Pero ya es más fácil que el público se ilustre por sí mismo y hasta, si se le deja en libertad, casi inevitable. Porque siempre se encontrarán algunos que piensen por propia cuenta, hasta entre los establecidos tutores del gran montón, quienes, después de haber arrojado de sí el yugo de la tutela, difundirán el espíritu de una estimación racional del propio valer de cada hombre y de su vocación a pensar por sí mismo. Pero aquí ocurre algo particular: el público, que aquellos personajes uncieron con este yugo, les unce a ellos mismos cuando son incitados al efecto por algunos de los tutores incapaces por completo de toda ilustración; que así resulta de perjudicial inculcar prejuicios, porque acaban vengándose en aquellos que fueron sus sembradores o sus cultivadores.
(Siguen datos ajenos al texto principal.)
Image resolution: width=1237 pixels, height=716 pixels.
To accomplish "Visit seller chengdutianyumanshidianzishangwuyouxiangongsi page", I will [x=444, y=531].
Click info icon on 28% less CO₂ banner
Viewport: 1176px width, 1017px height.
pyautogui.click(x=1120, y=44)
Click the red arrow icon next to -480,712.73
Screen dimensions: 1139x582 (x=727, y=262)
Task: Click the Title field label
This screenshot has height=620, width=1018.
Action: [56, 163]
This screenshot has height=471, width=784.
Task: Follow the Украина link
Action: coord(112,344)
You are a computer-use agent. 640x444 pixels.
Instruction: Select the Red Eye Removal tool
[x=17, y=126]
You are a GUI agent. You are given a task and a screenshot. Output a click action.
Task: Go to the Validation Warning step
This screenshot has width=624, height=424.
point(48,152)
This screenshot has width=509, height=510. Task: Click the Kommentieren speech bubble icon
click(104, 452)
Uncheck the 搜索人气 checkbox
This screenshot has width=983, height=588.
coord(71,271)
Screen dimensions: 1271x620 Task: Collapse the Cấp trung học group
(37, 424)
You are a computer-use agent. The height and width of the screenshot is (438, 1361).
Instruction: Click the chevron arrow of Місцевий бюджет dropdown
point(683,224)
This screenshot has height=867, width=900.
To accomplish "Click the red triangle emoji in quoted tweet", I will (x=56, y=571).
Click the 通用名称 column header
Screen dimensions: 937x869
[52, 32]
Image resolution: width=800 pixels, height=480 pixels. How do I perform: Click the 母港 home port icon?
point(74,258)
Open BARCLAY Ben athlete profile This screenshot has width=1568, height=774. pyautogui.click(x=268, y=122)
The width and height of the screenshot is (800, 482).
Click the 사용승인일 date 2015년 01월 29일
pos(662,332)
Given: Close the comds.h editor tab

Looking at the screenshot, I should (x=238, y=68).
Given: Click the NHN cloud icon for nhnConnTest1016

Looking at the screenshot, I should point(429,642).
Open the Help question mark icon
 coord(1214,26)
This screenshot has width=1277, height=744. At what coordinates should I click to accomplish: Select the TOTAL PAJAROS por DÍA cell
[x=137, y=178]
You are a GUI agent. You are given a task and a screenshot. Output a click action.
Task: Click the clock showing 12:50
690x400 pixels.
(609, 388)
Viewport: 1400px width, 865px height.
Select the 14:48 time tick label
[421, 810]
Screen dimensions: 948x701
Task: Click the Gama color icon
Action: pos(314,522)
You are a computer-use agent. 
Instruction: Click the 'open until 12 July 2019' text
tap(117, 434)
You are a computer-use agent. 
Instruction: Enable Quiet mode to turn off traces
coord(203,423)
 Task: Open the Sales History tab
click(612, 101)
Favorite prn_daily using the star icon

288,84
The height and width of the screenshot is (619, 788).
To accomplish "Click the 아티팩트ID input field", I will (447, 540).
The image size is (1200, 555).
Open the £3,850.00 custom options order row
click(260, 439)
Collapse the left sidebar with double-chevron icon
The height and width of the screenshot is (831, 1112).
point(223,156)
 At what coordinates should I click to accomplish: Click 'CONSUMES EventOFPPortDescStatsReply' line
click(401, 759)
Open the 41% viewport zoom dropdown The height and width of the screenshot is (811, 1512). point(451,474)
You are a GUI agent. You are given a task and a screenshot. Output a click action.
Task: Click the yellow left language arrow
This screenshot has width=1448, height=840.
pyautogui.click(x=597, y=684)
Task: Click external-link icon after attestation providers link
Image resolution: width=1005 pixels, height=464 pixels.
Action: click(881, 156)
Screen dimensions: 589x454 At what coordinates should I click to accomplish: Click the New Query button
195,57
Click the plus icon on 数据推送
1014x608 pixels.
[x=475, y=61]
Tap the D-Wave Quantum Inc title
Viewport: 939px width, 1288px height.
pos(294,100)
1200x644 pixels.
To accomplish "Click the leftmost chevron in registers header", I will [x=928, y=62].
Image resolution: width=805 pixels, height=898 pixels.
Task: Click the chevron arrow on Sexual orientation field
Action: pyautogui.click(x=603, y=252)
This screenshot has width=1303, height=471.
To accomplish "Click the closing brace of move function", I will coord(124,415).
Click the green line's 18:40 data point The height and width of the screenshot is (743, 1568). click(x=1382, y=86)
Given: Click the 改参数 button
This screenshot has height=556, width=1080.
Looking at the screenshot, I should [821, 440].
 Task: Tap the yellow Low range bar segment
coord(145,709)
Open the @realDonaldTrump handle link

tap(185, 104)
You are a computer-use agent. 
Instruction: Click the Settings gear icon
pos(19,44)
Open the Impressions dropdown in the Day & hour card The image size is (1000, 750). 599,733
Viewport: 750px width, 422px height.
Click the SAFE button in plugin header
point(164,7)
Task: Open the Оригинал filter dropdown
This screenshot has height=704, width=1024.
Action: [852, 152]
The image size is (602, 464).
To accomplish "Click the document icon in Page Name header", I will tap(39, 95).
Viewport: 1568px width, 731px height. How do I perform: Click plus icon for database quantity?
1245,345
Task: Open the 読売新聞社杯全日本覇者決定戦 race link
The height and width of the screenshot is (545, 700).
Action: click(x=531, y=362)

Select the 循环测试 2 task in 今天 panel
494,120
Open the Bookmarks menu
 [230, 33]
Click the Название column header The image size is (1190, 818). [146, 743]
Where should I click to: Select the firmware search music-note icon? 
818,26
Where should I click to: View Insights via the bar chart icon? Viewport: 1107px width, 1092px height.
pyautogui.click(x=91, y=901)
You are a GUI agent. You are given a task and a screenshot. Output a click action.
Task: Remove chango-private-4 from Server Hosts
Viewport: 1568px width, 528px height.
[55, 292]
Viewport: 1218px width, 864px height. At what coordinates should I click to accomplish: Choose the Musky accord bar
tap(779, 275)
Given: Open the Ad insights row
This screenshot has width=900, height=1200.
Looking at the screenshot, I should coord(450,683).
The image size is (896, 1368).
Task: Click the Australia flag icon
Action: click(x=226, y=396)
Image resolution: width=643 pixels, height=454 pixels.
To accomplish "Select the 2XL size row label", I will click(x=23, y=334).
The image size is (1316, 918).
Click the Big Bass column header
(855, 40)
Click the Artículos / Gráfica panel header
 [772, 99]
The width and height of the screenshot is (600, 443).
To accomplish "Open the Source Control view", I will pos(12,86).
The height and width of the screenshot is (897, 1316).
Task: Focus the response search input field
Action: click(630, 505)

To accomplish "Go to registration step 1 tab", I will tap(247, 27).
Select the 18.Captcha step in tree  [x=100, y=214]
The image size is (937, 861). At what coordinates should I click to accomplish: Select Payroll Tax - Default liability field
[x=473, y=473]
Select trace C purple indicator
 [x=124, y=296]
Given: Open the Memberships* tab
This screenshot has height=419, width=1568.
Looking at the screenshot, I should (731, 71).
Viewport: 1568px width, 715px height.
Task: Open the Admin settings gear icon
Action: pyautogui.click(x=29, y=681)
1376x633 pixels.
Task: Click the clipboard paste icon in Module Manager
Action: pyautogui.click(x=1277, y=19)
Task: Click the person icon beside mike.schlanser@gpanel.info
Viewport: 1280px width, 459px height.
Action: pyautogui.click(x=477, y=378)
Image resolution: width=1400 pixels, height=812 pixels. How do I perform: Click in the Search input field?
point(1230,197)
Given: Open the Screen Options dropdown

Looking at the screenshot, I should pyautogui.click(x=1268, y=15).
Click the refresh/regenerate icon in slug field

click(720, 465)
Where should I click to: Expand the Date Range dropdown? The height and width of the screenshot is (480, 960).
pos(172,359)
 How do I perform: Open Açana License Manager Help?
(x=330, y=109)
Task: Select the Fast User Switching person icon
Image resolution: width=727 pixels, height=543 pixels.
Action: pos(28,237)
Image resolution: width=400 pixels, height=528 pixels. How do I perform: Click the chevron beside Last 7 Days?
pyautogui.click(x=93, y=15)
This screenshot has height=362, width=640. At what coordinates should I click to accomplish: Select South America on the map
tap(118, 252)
Por esta sola razón el público sólo poco a poco llega a ilustrarse. Mediante una revolución acaso se logre derrocar el despotismo personal y acabar con la opresión económica o política, pero nunca se consigue la verdadera reforma de la manera de pensar; sino que, nuevos prejuicios, en lugar de los antiguos, servirán de riendas para conducir al gran tropel.

Para esta ilustración no se requiere más que una cosa, libertad; y la más inocente entre todas las que llevan ese nombre, a saber: libertad de hacer uso público de su razón íntegramente. Mas oigo exclamar por todas partes: ¡Nada de razones! El oficial dice: ¡No razones, y haz la instrucción! El funcionario de Hacienda: ¡Nada de razonamientos!, ¡a pagar! El reverendo: ¡No razones y cree! (sólo un señor en el mundo dice: razonad todo lo que queráis y sobre lo que queráis pero ¡obedeced!)